In my undertaking to get through the entire Schaff series of the Fathers, I've found myself in the letters of St. Augustine. He mentions a similar phenomenon:

In that age the studies of contending schools of philosophers were pursued with such ardour, that the one thing to be feared was the possibility of error being approved.

It's hard to believe this was ever a dominant perspective in the intellectual world. After all, you've got modern  allegedly Catholic universities who not only don't fear error being approved, they go so far as to present courses where the main subject is an error presented for open consideration as truth.

For every one who had been driven by the arguments of the sceptical philosophers from a position which he had supposed to be impregnable, set himself to seek some other in its stead, with a perseverance and caution corresponding to the greater industry which was characteristic of the men of that time, and the strength of the persuasion then prevailing, that truth, though deep and hard to be deciphered, does lie hidden in the nature of things and of the human mind. Now, however, such is the indisposition to strenuous exertion, and the indifference to the liberal arts, that so soon as it is noised abroad that, in the opinion of the most acute philosophers, truth is unattainable, men send their minds to sleep, and cover them up for ever. For they presume not, forsooth, to imagine themselves to be so superior in discernment to those great men, that they shall find out what, during his singularly long life, Carneades, with all his diligence, talents, and leisure, besides his extensive and varied learning, failed to discover. And if, contending somewhat against indolence, they rouse themselves so far as to read those books in which it is, as it were, proved that the perception of truth is denied to man, they relapse into lethargy so profound, that not even by the heavenly trumpet can they be aroused.

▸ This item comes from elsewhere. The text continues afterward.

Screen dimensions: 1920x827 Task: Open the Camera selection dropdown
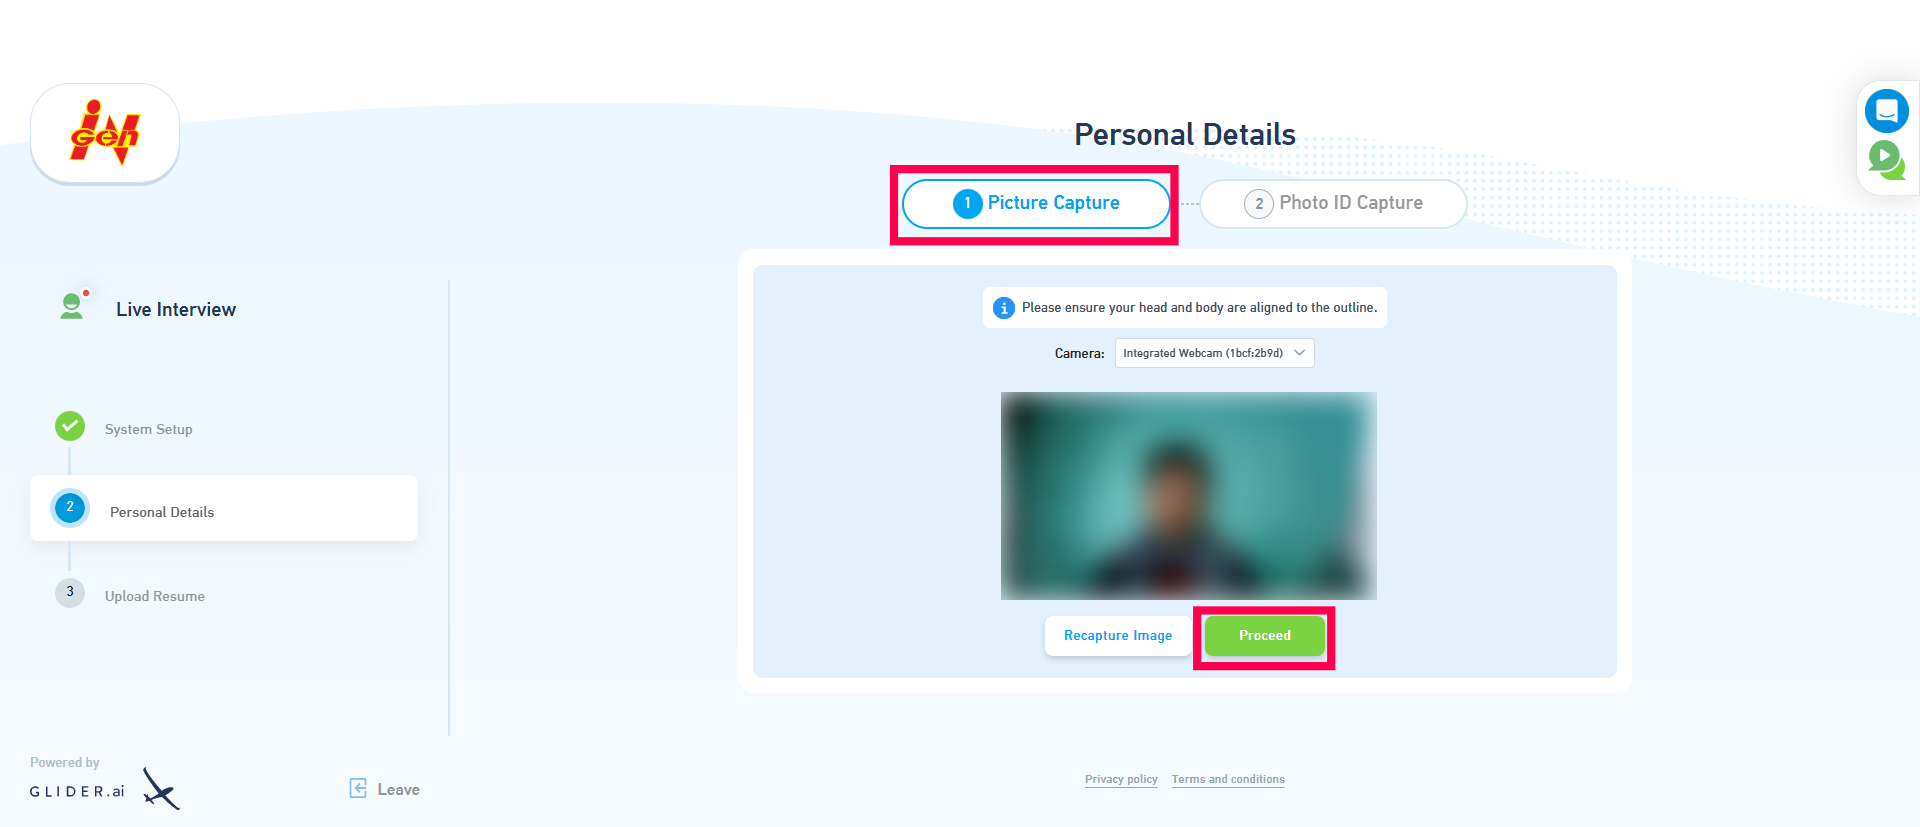[1214, 353]
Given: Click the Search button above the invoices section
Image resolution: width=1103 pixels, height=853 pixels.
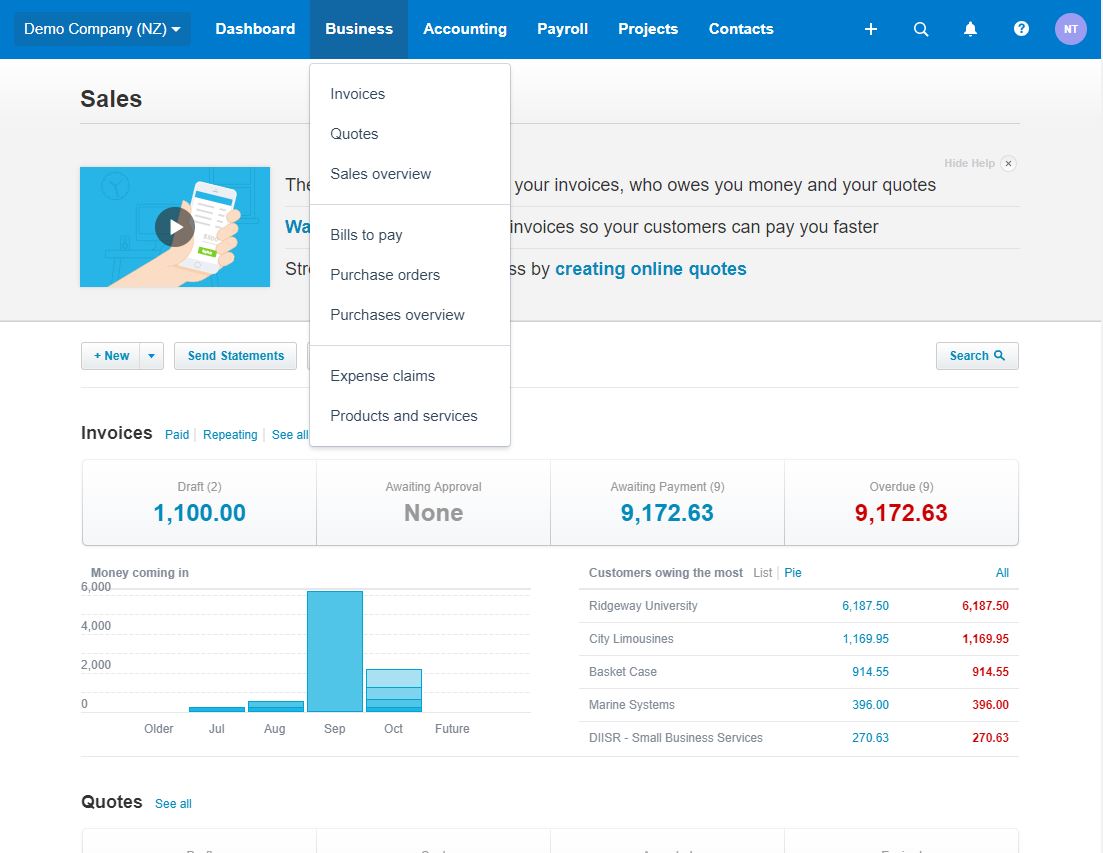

This reminded me of every person I've ever spoken with, Catholic or otherwise, who thinks that we know more than the Fathers and Doctors of the Church just because we drew the lot of living in 2012. For Catholics, these tend to be Vatican II "superdogma" types who think the Church was mostly wrong until 1965. Among Protestants, they funnily enough have basically the same view, except that the Church was completely wrong until the Reformation, with most adding that the Reformers were wrong until their own preacher read the Bible for the first time.

St. Augustine speaks it pretty plain. Nothing puts a guy's mind to sleep quite so fast as the assurance that (a) he's smarter than everyone else and/or (b) there's nothing out there to really be known anyway.